Geleceğe bakış: Kuzey ve güneydeki seçimler Kıbrıs Sorunuyla ilgili neleri ortaya koyuyor?

... verilen mesaj ise toplumların federasyon için hazır olduğu değil, toplumların bölünmeye hazır olmadığı şeklinde görülmektedir.

Yiorgos Kakouris
ykakouris@gmail.com
Çeviren: Seda Argün

 

Tarafların Crans Montana’da gerçekleştirdikleri görüşmeler başarı kazanmış olsaydı, Ocak ayında gerçekleştirilen seçimler pek ala ülkenin ilk federal seçimleri olma özelliğini taşıyacaktı. Buna karşın, güneydeki başkanlık seçimleri ile adanın kuzeyinde gerçekleştirilen genel seçim belki de adadaki bölünmeyi, hem siyasetçiler hem de kamuoyu önünde ikinci plana attı, hatta böyle bir sorun yokmuş gibi bir durum ortaya çıktı.

Öte yandan, yapılan seçimler bildiğimiz şekliyle Kıbrıs sorununun bitmesi sonrasında Crans Montana’nın ardından bir bütün olarak Kıbrıs’taki siyasetin gideceği yön hakkında birçok ipucu içeriyor.
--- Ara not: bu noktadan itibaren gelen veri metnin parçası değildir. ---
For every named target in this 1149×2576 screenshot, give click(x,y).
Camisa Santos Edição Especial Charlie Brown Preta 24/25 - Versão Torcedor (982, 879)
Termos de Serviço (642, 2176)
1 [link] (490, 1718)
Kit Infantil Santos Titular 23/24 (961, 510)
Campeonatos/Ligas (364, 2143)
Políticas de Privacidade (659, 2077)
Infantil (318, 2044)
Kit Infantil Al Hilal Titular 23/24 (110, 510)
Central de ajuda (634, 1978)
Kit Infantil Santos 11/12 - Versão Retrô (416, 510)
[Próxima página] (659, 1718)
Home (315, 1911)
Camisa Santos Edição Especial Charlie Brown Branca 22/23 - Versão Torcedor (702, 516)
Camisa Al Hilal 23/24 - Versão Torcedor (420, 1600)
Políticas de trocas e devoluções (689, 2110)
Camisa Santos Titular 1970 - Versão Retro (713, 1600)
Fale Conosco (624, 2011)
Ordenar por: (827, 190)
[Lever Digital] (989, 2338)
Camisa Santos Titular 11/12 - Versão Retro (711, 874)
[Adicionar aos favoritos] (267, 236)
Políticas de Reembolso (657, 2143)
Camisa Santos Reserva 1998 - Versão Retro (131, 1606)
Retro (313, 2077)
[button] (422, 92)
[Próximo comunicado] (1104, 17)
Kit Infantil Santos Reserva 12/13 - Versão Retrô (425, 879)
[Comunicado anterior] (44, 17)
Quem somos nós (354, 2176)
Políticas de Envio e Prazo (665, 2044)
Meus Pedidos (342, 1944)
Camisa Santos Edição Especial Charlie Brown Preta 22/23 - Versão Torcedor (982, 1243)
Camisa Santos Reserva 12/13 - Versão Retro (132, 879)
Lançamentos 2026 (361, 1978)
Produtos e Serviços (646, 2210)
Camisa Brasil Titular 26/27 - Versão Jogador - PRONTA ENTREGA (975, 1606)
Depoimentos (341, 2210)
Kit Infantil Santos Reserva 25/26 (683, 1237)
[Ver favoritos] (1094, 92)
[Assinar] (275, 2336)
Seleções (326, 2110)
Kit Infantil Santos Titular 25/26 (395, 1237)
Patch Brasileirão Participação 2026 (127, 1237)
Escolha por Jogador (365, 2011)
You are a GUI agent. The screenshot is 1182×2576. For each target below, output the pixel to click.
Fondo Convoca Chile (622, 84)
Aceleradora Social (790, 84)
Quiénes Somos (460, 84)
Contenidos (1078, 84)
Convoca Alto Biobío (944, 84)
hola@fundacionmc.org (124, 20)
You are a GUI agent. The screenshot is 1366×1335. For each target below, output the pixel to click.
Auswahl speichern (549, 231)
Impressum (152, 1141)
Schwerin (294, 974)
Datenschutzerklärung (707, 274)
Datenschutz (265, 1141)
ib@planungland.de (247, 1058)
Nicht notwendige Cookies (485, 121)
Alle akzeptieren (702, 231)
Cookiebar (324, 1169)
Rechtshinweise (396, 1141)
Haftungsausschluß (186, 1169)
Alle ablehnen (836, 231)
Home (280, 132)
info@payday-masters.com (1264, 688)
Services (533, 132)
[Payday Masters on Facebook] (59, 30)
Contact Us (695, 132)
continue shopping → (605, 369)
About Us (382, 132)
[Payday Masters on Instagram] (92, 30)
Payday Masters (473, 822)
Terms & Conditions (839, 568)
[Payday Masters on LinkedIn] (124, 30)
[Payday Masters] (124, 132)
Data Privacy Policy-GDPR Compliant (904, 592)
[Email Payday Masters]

Girdiğimiz bu dönemin yükselmekte olan bir federalleşme mi yoksa daha da derinleşen bir bölünme mi olduğu hala belirsizliğini koruyor. Buna karşın, son olarak doğal gaz kriziyle birlikte ortaya çıkan işaretler gittiğimiz yolun ikincisi olduğunu gösteriyor.

Dramatik Ocak

Kıbrıs’taki uzun seçim döngüsü 7 Ocak’ta Kuzey Kıbrıs’ta gerçekleştirilen genel seçimlerle başlamış, dört partili yönetimin oluşması için görüşmelerin yapılmasına doğru gitmiş ve 28 Ocak ve 4 Şubat tarihlerinde gerçekleştirilen iki haftalık Güney Kıbrıs Başkanlık seçimleri ile en üst noktasına ulaşmıştır.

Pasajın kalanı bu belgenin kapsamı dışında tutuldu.